*** Opening of Extracted entries ***

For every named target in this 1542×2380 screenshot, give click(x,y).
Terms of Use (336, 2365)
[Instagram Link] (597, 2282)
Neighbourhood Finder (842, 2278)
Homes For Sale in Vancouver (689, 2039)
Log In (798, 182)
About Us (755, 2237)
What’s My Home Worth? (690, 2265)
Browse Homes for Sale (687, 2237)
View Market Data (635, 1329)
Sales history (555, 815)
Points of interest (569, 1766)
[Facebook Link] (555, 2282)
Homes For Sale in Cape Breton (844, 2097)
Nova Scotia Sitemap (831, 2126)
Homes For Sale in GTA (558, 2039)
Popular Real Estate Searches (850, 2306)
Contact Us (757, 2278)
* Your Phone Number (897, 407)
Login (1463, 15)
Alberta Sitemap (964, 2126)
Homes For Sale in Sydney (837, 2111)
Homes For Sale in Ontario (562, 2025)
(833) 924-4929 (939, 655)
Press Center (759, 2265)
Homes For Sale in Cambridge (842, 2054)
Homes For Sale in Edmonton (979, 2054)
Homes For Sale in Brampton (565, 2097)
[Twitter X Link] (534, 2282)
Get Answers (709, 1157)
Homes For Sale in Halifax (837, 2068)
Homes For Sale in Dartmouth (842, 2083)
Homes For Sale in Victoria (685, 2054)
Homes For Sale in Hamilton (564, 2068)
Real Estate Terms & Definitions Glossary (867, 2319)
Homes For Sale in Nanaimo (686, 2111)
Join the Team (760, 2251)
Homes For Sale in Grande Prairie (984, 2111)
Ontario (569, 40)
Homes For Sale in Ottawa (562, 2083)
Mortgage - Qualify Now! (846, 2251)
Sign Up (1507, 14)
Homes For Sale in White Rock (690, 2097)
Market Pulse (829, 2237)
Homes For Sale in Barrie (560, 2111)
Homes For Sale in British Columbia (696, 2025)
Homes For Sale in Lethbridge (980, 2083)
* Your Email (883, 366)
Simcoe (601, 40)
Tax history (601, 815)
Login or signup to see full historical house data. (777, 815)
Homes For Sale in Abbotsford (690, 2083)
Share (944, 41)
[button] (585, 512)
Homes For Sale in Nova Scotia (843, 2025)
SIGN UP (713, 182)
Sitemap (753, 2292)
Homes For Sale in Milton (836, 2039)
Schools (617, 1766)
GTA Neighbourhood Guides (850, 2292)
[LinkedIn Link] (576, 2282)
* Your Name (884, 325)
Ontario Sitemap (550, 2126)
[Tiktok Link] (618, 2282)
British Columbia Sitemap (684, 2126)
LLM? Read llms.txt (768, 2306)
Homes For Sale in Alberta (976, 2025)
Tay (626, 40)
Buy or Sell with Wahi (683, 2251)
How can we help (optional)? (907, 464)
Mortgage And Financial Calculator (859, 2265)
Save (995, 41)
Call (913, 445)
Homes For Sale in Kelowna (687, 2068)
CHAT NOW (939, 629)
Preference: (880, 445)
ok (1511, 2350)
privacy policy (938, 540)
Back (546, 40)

*** Close of Extracted entries ***

Recopy all of the records verbatim.

### Exercise answer:
For every named target in this 1542×2380 screenshot, give click(x,y).
Terms of Use (336, 2365)
[Instagram Link] (597, 2282)
Neighbourhood Finder (842, 2278)
Homes For Sale in Vancouver (689, 2039)
Log In (798, 182)
About Us (755, 2237)
What’s My Home Worth? (690, 2265)
Browse Homes for Sale (687, 2237)
View Market Data (635, 1329)
Sales history (555, 815)
Points of interest (569, 1766)
[Facebook Link] (555, 2282)
Homes For Sale in Cape Breton (844, 2097)
Nova Scotia Sitemap (831, 2126)
Homes For Sale in GTA (558, 2039)
Popular Real Estate Searches (850, 2306)
Contact Us (757, 2278)
* Your Phone Number (897, 407)
Login (1463, 15)
Alberta Sitemap (964, 2126)
Homes For Sale in Sydney (837, 2111)
Homes For Sale in Ontario (562, 2025)
(833) 924-4929 (939, 655)
Press Center (759, 2265)
Homes For Sale in Cambridge (842, 2054)
Homes For Sale in Edmonton (979, 2054)
Homes For Sale in Brampton (565, 2097)
[Twitter X Link] (534, 2282)
Get Answers (709, 1157)
Homes For Sale in Halifax (837, 2068)
Homes For Sale in Dartmouth (842, 2083)
Homes For Sale in Victoria (685, 2054)
Homes For Sale in Hamilton (564, 2068)
Real Estate Terms & Definitions Glossary (867, 2319)
Homes For Sale in Nanaimo (686, 2111)
Join the Team (760, 2251)
Homes For Sale in Grande Prairie (984, 2111)
Ontario (569, 40)
Homes For Sale in Ottawa (562, 2083)
Mortgage - Qualify Now! (846, 2251)
Sign Up (1507, 14)
Homes For Sale in White Rock (690, 2097)
Market Pulse (829, 2237)
Homes For Sale in Barrie (560, 2111)
Homes For Sale in British Columbia (696, 2025)
Homes For Sale in Lethbridge (980, 2083)
* Your Email (883, 366)
Simcoe (601, 40)
Tax history (601, 815)
Login or signup to see full historical house data. (777, 815)
Homes For Sale in Abbotsford (690, 2083)
Share (944, 41)
[button] (585, 512)
Homes For Sale in Nova Scotia (843, 2025)
SIGN UP (713, 182)
Sitemap (753, 2292)
Homes For Sale in Milton (836, 2039)
Schools (617, 1766)
GTA Neighbourhood Guides (850, 2292)
[LinkedIn Link] (576, 2282)
* Your Name (884, 325)
Ontario Sitemap (550, 2126)
[Tiktok Link] (618, 2282)
British Columbia Sitemap (684, 2126)
LLM? Read llms.txt (768, 2306)
Homes For Sale in Alberta (976, 2025)
Tay (626, 40)
Buy or Sell with Wahi (683, 2251)
How can we help (optional)? (907, 464)
Mortgage And Financial Calculator (859, 2265)
Save (995, 41)
Call (913, 445)
Homes For Sale in Kelowna (687, 2068)
CHAT NOW (939, 629)
Preference: (880, 445)
ok (1511, 2350)
privacy policy (938, 540)
Back (546, 40)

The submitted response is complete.